== Provided material ==
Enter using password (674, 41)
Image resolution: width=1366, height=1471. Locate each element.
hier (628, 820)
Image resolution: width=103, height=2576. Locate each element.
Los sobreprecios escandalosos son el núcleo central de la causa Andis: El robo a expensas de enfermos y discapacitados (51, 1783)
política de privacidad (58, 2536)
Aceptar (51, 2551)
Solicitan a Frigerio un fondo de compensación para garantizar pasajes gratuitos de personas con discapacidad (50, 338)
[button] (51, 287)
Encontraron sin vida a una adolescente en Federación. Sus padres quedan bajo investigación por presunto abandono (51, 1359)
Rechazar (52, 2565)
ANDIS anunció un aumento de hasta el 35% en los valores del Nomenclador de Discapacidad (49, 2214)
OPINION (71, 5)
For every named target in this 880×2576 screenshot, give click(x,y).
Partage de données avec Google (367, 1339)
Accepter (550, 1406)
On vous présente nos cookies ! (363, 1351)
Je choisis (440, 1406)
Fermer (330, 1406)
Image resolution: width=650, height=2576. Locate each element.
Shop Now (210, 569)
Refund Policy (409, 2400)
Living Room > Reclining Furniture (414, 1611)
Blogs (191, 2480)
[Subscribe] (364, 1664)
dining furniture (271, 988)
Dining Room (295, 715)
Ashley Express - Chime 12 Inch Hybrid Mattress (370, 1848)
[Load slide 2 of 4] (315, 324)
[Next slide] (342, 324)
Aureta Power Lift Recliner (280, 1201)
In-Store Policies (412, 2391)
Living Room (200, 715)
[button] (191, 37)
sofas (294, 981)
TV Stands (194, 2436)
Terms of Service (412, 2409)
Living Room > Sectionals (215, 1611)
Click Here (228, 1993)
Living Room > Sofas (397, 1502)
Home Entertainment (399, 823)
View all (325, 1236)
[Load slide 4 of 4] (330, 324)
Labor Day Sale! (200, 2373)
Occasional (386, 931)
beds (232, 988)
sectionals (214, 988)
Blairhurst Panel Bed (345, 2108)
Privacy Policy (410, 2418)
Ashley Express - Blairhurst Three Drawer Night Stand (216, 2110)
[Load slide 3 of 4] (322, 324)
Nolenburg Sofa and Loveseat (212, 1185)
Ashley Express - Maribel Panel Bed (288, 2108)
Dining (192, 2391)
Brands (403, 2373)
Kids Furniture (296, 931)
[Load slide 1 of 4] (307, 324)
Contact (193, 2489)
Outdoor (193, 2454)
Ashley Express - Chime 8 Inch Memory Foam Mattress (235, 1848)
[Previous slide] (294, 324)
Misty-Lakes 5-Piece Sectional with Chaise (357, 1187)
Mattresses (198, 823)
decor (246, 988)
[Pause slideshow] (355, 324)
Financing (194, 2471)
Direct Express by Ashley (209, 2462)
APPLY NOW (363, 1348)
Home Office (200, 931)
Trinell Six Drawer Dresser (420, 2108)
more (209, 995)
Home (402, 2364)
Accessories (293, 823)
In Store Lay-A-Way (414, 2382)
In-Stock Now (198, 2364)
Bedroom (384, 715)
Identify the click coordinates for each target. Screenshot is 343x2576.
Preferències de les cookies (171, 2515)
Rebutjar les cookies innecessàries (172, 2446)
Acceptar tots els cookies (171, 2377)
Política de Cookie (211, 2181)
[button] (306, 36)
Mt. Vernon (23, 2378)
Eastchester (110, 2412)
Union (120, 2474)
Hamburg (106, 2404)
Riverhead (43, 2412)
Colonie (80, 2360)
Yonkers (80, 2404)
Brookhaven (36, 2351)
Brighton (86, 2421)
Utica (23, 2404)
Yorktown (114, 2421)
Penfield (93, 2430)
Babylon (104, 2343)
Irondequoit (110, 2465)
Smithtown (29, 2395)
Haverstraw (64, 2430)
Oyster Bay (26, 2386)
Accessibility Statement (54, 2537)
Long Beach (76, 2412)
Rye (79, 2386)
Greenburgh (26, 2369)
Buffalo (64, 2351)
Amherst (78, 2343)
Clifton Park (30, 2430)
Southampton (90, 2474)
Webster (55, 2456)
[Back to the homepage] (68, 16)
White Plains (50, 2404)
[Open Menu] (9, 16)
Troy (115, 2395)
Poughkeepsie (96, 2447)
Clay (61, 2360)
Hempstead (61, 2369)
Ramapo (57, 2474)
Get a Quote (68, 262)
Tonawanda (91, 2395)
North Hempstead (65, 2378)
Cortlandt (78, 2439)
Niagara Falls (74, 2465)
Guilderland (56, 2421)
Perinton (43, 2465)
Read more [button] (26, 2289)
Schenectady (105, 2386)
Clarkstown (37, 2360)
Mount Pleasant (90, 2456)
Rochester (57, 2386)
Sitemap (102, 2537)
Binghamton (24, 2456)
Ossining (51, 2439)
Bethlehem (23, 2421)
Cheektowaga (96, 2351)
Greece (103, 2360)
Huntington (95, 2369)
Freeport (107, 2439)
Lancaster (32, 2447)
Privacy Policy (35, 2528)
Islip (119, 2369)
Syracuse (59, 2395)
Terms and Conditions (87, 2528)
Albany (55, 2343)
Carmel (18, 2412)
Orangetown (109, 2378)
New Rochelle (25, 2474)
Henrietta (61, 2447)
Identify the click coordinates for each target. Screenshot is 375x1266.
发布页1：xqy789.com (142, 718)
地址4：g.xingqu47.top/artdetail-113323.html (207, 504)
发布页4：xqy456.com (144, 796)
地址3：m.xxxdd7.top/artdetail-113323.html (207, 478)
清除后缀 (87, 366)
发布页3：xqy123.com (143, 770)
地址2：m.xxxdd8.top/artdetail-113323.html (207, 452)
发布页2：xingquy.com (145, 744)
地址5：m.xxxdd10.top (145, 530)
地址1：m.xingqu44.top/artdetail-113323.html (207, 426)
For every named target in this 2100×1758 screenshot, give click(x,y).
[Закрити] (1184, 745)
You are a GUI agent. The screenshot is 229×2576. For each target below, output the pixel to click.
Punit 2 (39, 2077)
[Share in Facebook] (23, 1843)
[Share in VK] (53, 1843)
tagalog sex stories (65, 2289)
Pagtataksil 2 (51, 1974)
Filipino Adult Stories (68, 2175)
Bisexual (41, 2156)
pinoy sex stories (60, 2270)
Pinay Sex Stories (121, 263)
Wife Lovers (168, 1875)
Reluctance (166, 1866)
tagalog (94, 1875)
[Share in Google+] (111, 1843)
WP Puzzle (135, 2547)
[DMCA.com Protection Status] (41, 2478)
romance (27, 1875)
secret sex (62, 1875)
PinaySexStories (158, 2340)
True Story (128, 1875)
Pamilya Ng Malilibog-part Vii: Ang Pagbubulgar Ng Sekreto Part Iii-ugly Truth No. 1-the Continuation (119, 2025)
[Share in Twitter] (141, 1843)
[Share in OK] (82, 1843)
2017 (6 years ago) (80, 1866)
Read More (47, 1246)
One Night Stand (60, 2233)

== Work required ==
Scan the listing above for the line that has "[button] (306, 36)", then copy exactly from that line through the line that has "WP Puzzle (135, 2547)".

== Task solution ==
[button] (306, 36)
Mt. Vernon (23, 2378)
Eastchester (110, 2412)
Union (120, 2474)
Hamburg (106, 2404)
Riverhead (43, 2412)
Colonie (80, 2360)
Yonkers (80, 2404)
Brookhaven (36, 2351)
Brighton (86, 2421)
Utica (23, 2404)
Yorktown (114, 2421)
Penfield (93, 2430)
Babylon (104, 2343)
Irondequoit (110, 2465)
Smithtown (29, 2395)
Haverstraw (64, 2430)
Oyster Bay (26, 2386)
Accessibility Statement (54, 2537)
Long Beach (76, 2412)
Rye (79, 2386)
Greenburgh (26, 2369)
Buffalo (64, 2351)
Amherst (78, 2343)
Clifton Park (30, 2430)
Southampton (90, 2474)
Webster (55, 2456)
[Back to the homepage] (68, 16)
White Plains (50, 2404)
[Open Menu] (9, 16)
Troy (115, 2395)
Poughkeepsie (96, 2447)
Clay (61, 2360)
Hempstead (61, 2369)
Ramapo (57, 2474)
Get a Quote (68, 262)
Tonawanda (91, 2395)
North Hempstead (65, 2378)
Cortlandt (78, 2439)
Niagara Falls (74, 2465)
Guilderland (56, 2421)
Perinton (43, 2465)
Read more [button] (26, 2289)
Schenectady (105, 2386)
Clarkstown (37, 2360)
Mount Pleasant (90, 2456)
Rochester (57, 2386)
Sitemap (102, 2537)
Binghamton (24, 2456)
Ossining (51, 2439)
Bethlehem (23, 2421)
Cheektowaga (96, 2351)
Greece (103, 2360)
Huntington (95, 2369)
Freeport (107, 2439)
Lancaster (32, 2447)
Privacy Policy (35, 2528)
Islip (119, 2369)
Syracuse (59, 2395)
Terms and Conditions (87, 2528)
Albany (55, 2343)
Carmel (18, 2412)
Orangetown (109, 2378)
New Rochelle (25, 2474)
Henrietta (61, 2447)
Identify the click coordinates for each target. Screenshot is 375x1266.
发布页1：xqy789.com (142, 718)
地址4：g.xingqu47.top/artdetail-113323.html (207, 504)
发布页4：xqy456.com (144, 796)
地址3：m.xxxdd7.top/artdetail-113323.html (207, 478)
清除后缀 (87, 366)
发布页3：xqy123.com (143, 770)
地址2：m.xxxdd8.top/artdetail-113323.html (207, 452)
发布页2：xingquy.com (145, 744)
地址5：m.xxxdd10.top (145, 530)
地址1：m.xingqu44.top/artdetail-113323.html (207, 426)
For every named target in this 2100×1758 screenshot, give click(x,y).
[Закрити] (1184, 745)
You are a GUI agent. The screenshot is 229×2576. For each target below, output the pixel to click.
Punit 2 (39, 2077)
[Share in Facebook] (23, 1843)
[Share in VK] (53, 1843)
tagalog sex stories (65, 2289)
Pagtataksil 2 (51, 1974)
Filipino Adult Stories (68, 2175)
Bisexual (41, 2156)
pinoy sex stories (60, 2270)
Pinay Sex Stories (121, 263)
Wife Lovers (168, 1875)
Reluctance (166, 1866)
tagalog (94, 1875)
[Share in Google+] (111, 1843)
WP Puzzle (135, 2547)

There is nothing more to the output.